A First Principles Electronic Structure Study of Quantum Size Effects in (111) Films of delta-Plutonium

TL;DR

This study uses first principles calculations to analyze quantum size effects on surface energies and work functions of ultra-thin delta-Pu (111) films, revealing rapid convergence of surface energy and strong size effects on work function.

Contribution

It provides the first detailed first-principles analysis of quantum size effects in delta-Pu films, including relativistic effects, and compares results with experimental data.

Findings

Surface energy converges rapidly with film thickness.

Work function shows strong quantum size effects.
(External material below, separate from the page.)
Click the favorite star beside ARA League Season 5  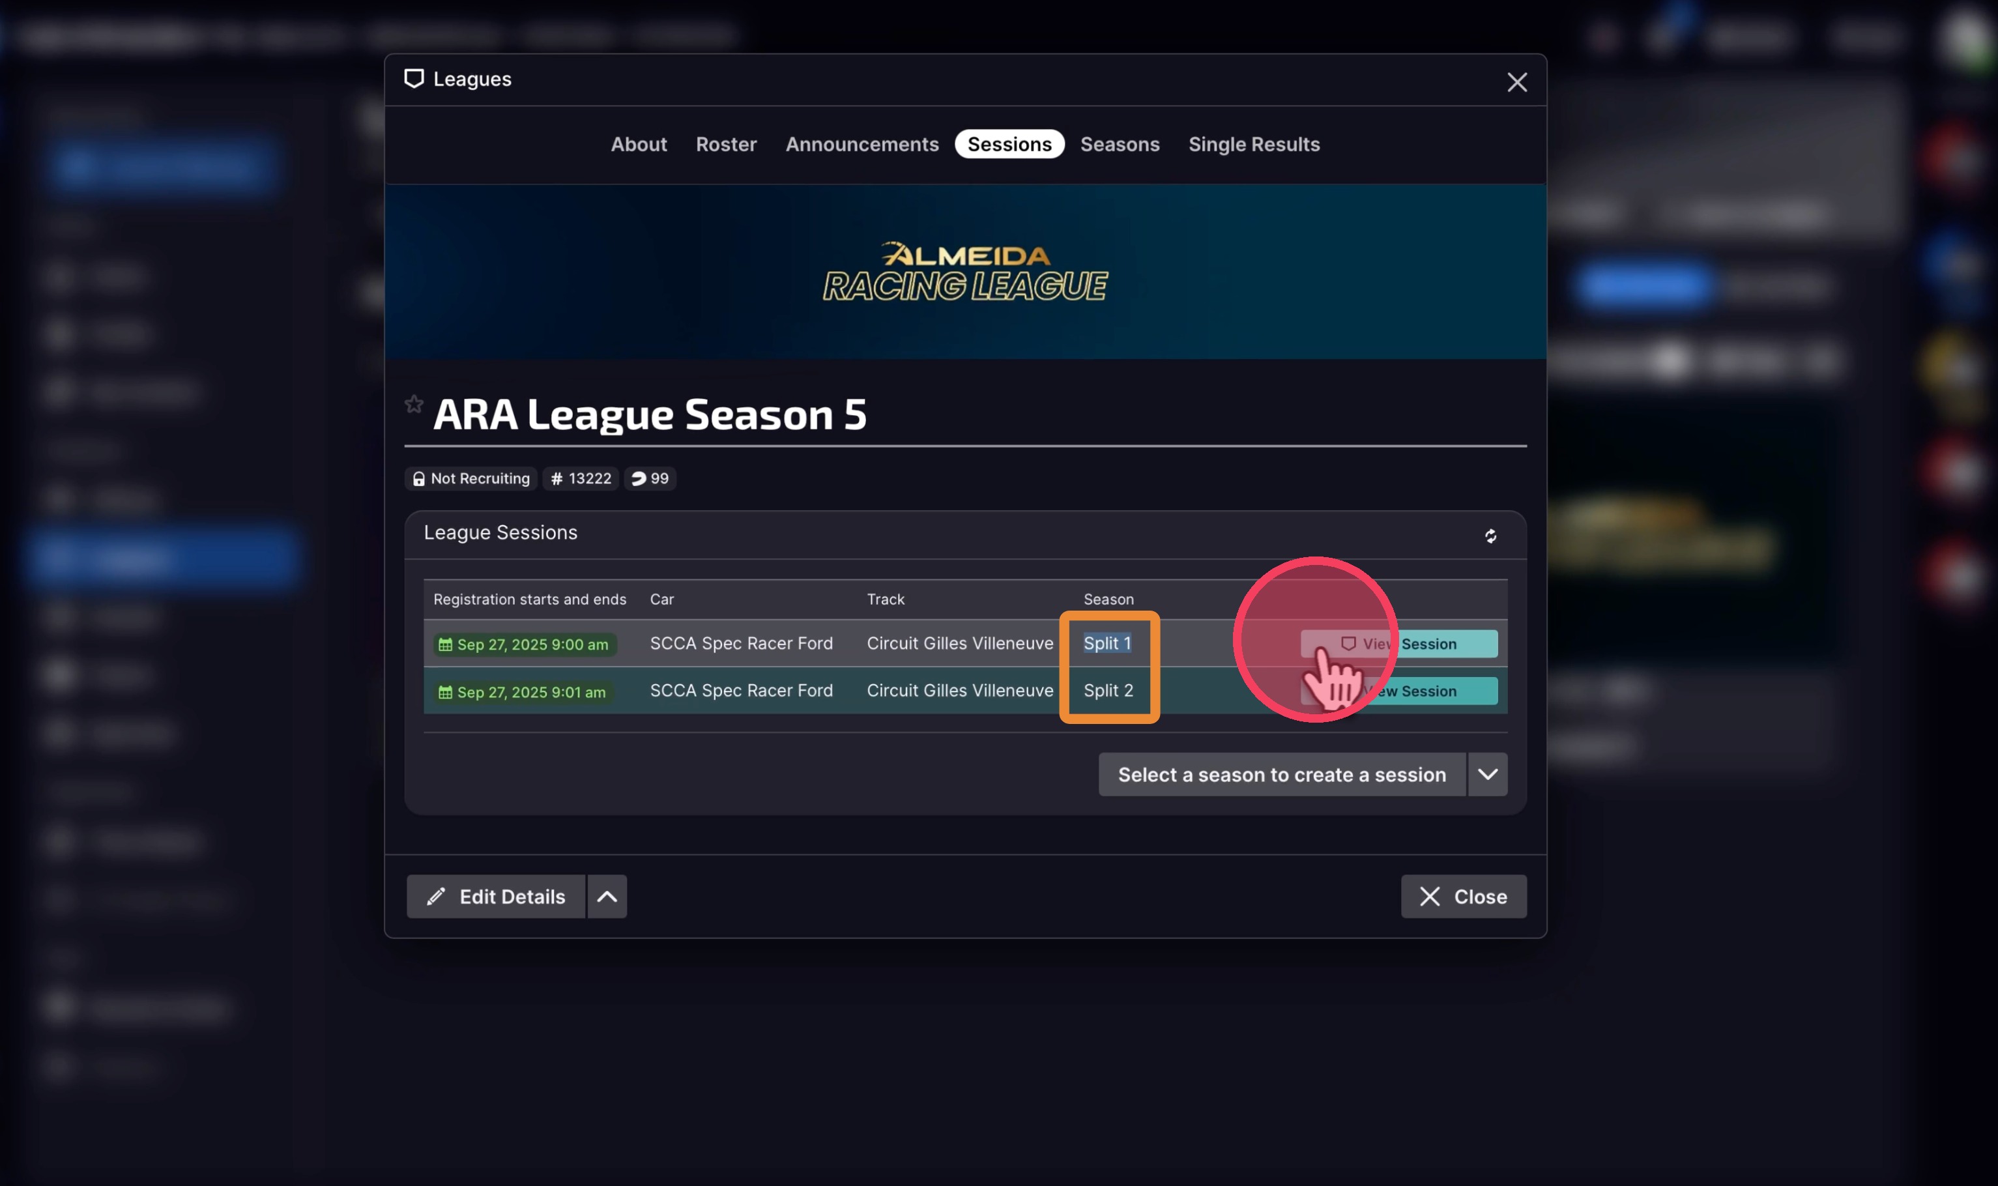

Predicted surface energy and work function align with recent experiments.

Abstract

First principles linear combinations of Gaussian type orbitals-fitting function (LCGTO-FF) electronic structure calculations are used to study thickness dependencies in the surface energies and work functions of ultra-thin (111) films of fcc delta-Pu, up to five layers thick. The calculations are carried out at both scalar- and fully-relativistic (with and without spin-orbit coupling) levels of approximation. The surface energy is shown to be rapidly convergent, while the work function exhibits a strong quantum size effect for all thicknesses considered. The surface energy and work function of the semi-infinite solid are predicted to be 1.12 J/m^2 and 2.85(+ or -0.20) eV, respectively, for the fully-relativistic case. These results are in substantial disagreement with results from previous electronic structure calculations. The present predictions are in fair agreement with the most recent experimental data for polycrystalline delta-Pu, namely 0.91 J/m^2 and 3.1-3.3 eV, for the surface energy and work function, respectively.